Some critics feel the bill won't help vulnerable women and can make abusive situations worse for pregnant women, as domestic abuse tends to escalate during pregnancy, the AP reports.

About 324,000 pregnant women are abused each year in the United States, according to data from the American College of Obstetricians and Gynecologists.

Seeking pre-pregnancy costs could further increase stressors about financially supporting a baby and lead to more abuse, said Gabriella Archuleta, a public policy analyst with YWCA Utah, according to CBS News. 

Archuleta also said the measure will likely only serve wealthier women or those who have wealthy partners, because it doesn't take into account the high cost of pursing legal action for pre-birth support. 

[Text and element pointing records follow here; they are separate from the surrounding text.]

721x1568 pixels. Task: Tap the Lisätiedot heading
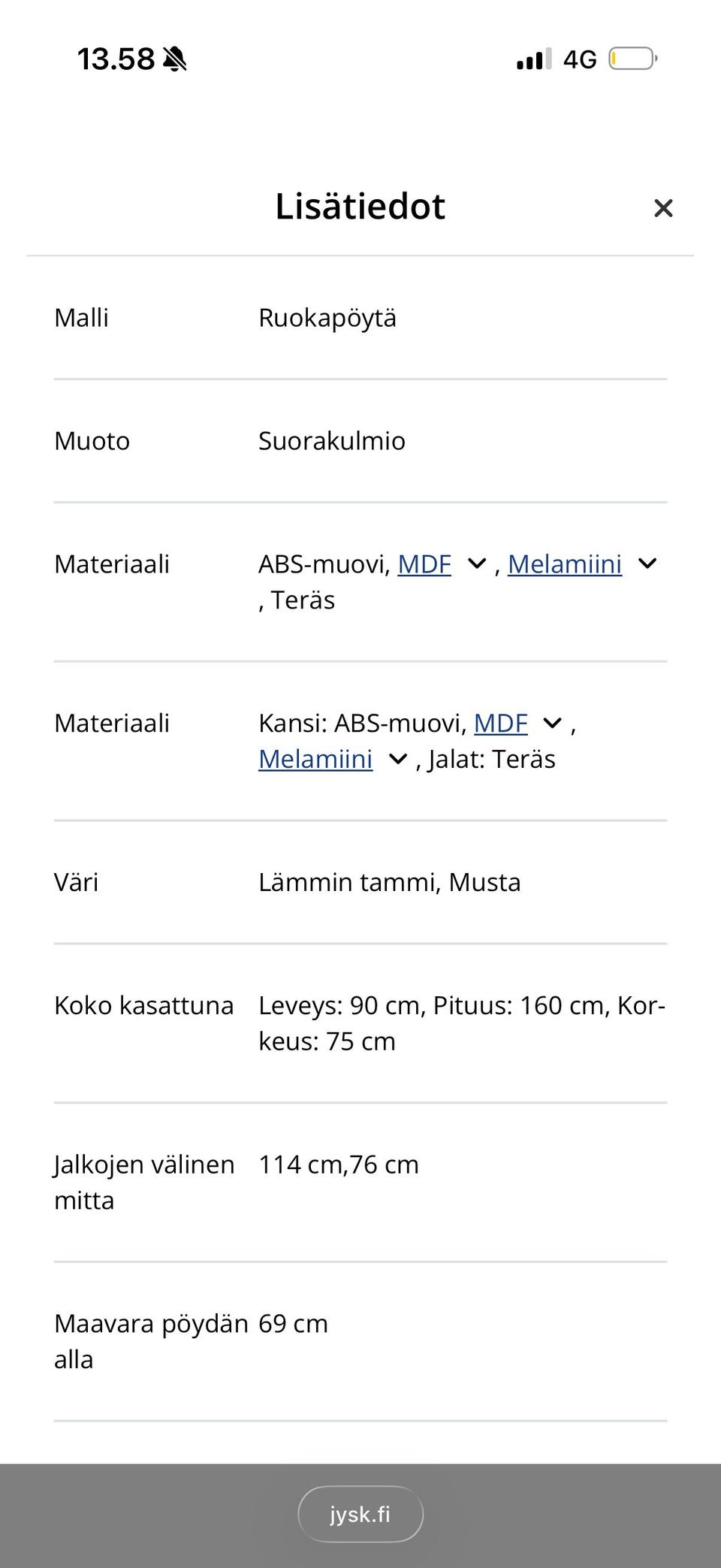click(x=360, y=207)
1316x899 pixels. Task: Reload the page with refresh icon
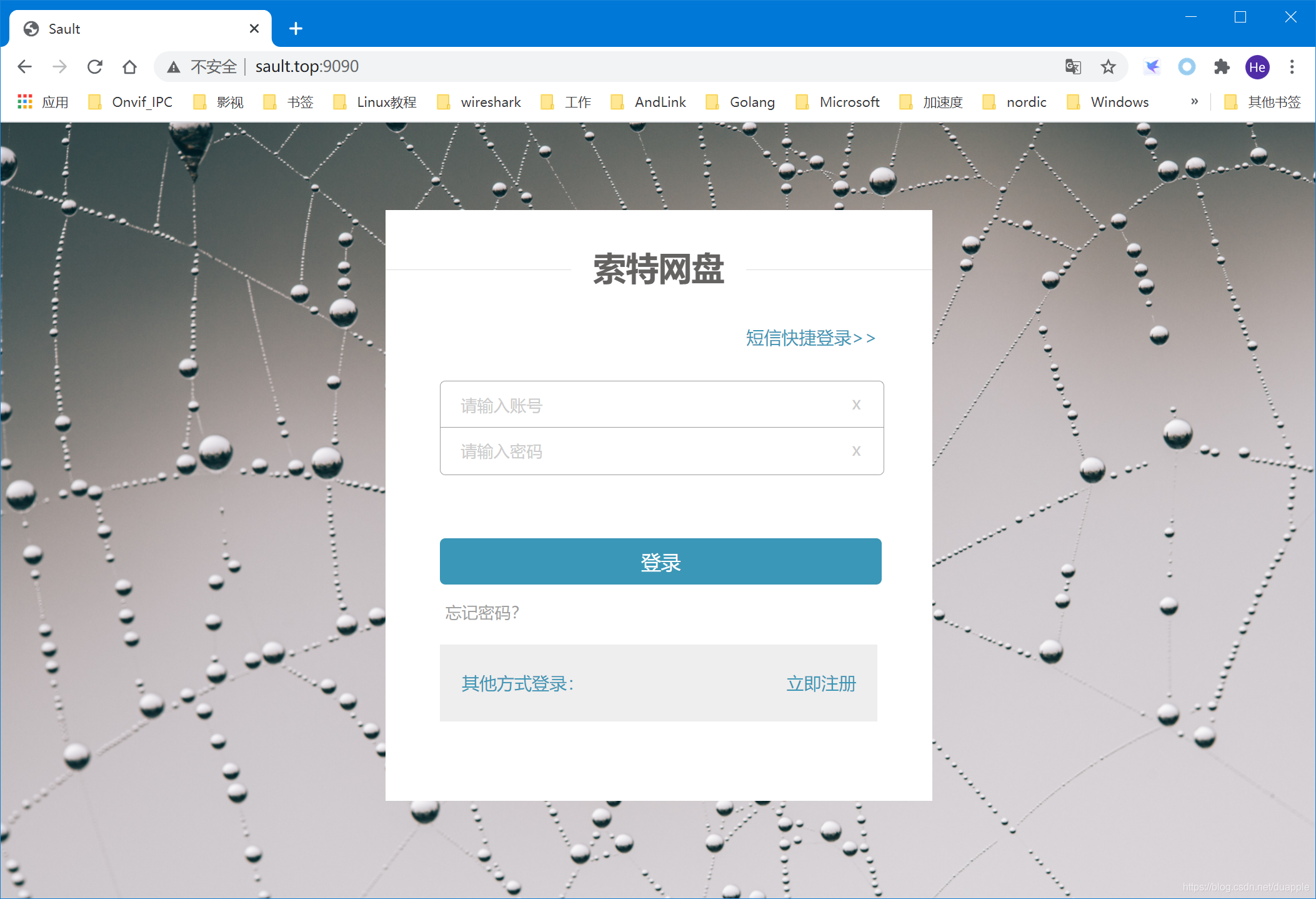(95, 66)
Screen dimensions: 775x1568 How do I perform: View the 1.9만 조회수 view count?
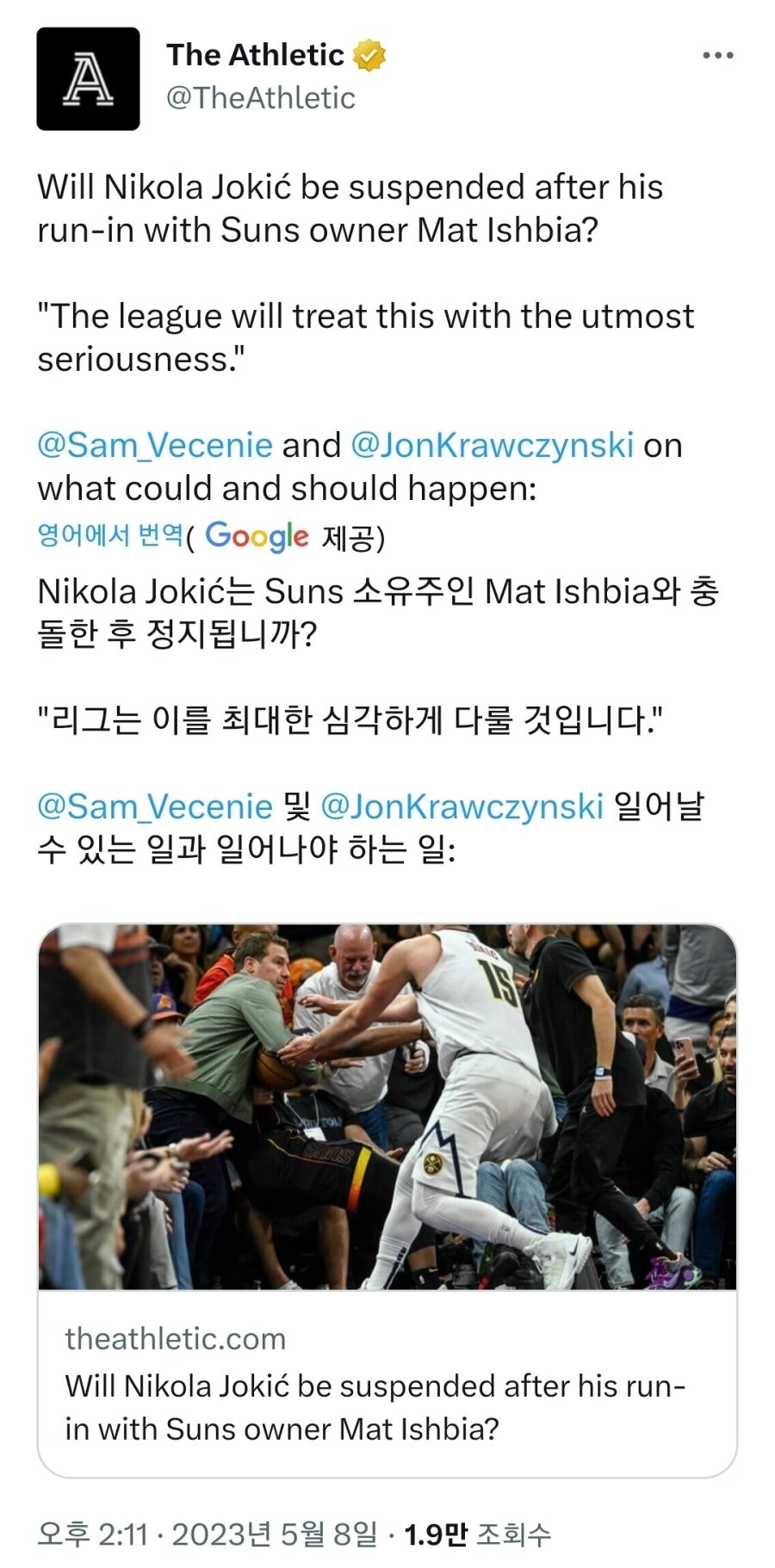(x=477, y=1534)
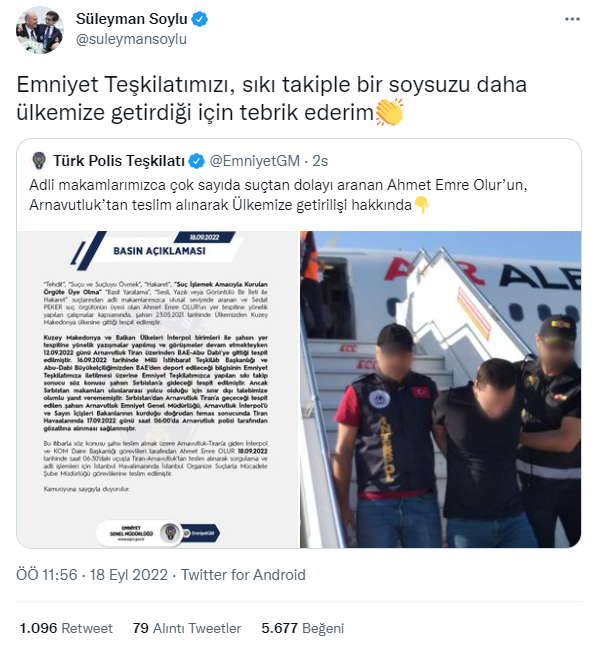
Task: Open the airplane arrest photo
Action: 440,390
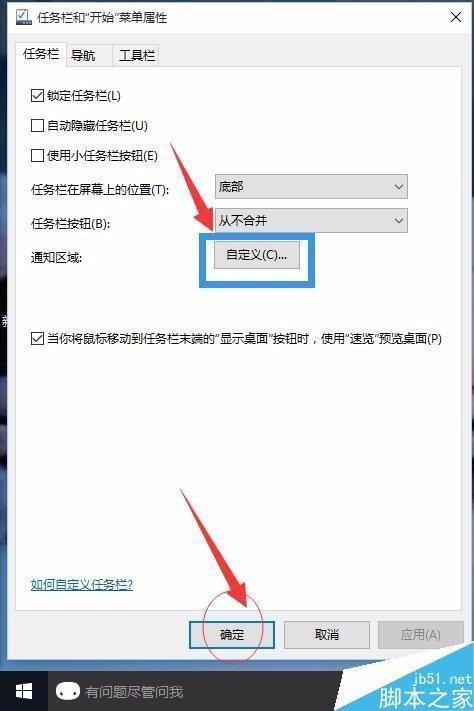
Task: Enable the 自动隐藏任务栏 checkbox
Action: [37, 126]
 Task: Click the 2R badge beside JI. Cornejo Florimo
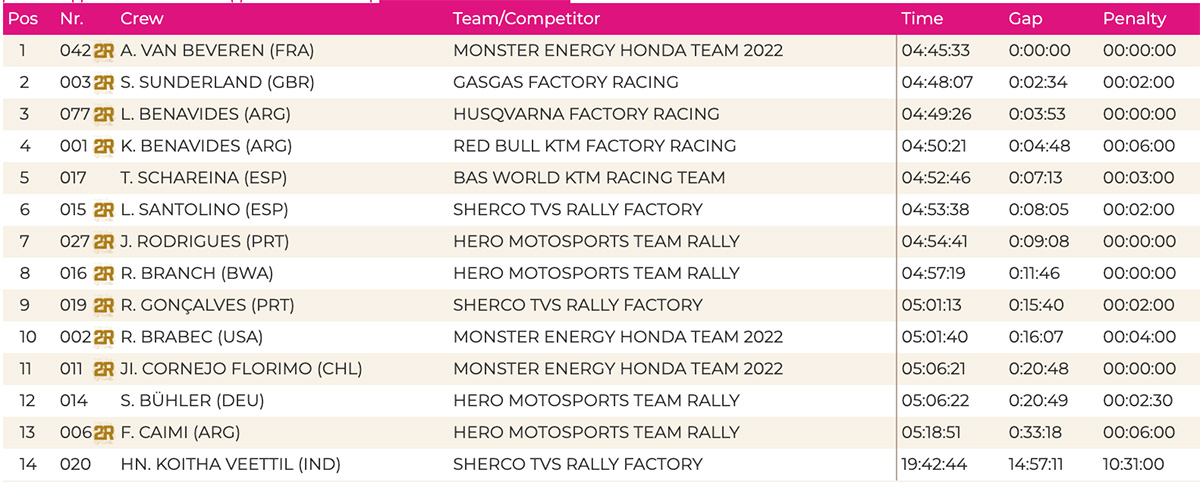point(104,369)
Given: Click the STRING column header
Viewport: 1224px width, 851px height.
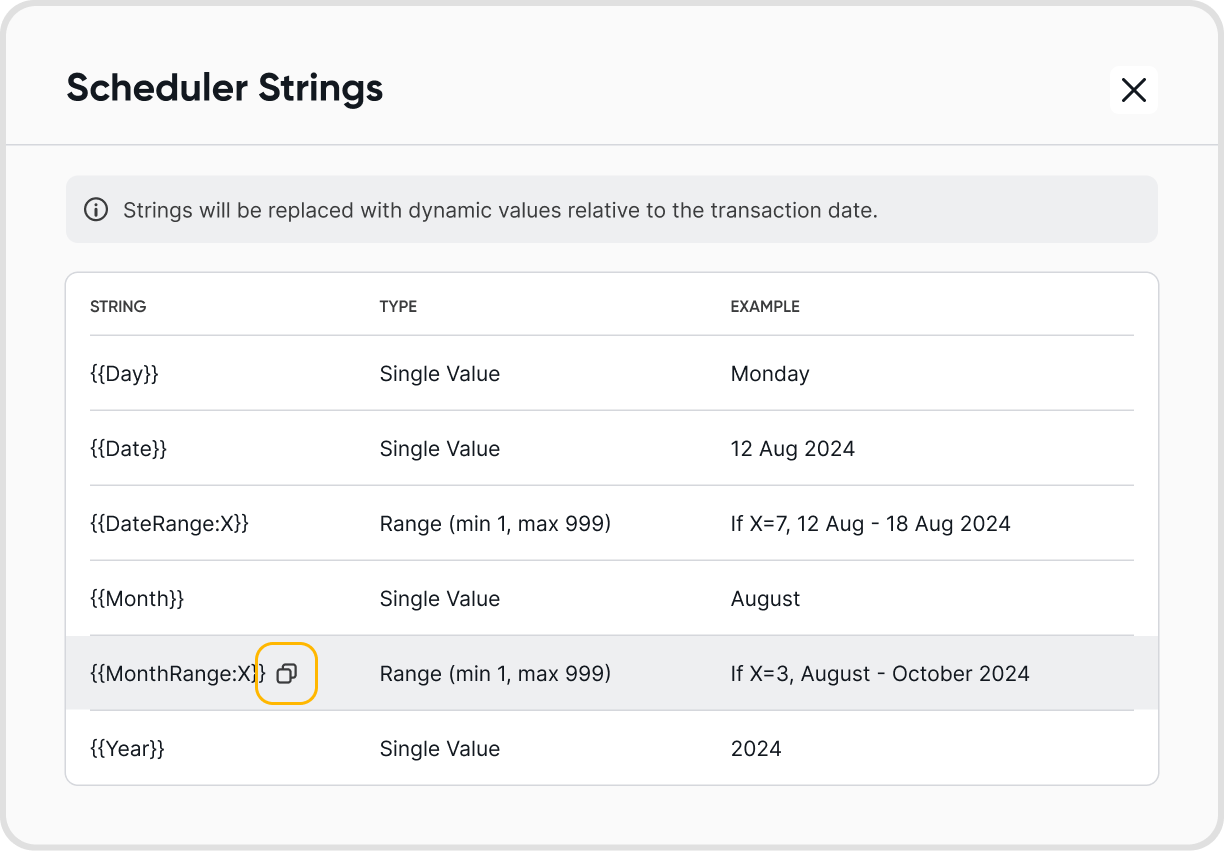Looking at the screenshot, I should pyautogui.click(x=118, y=307).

Some Democratic lawmakers and women's rights activists have also questioned if this measure will actually meet women's needs.

Brammer said he presented the bill out of frustration with anti-abortion measures in the state's legislature, saying he wanted to pursue legislation that would make it easier to bring a child into the world, the AP reports.

"We want to help people and actually be pro-life in how we do it as opposed to anti-abortion," Brammer said. "One of the ways to help with that was to help the burden of pregnancy be decreased."

Katrina Barker, a Planned Parenthood spokeswoman, said she supports giving women more financial support, but that other measures – such as expanding Medicaid and access to contraception – would better achieve that. She also said she doesn't believe the bill will reduce abortion rates, as the cost is much less compared with raising a child. "In the grand scheme of things, having a child and raising them to adulthood is going to be a lot more money," Barker said.

Anti-abortion activists, however, have praised the bill. Merrilee Boyack, chairman of the Abortion-Free Utah coalition, said she hopes it will result in a decrease in abortions, the AP reports. "Anything we can do to support women in these circumstances will help them be able to give birth to their babies, feel good about that choice and feel supported along the way," Boyack said.

Liesa Stockdale, director of the state's Office of Recovery Services, which usually collects child support in Utah, said she is unsure how often this new measure will actually be used. "That's yet to be seen how often parents will choose to pursue these costs. But certainly if they do, we're here to collect," she said.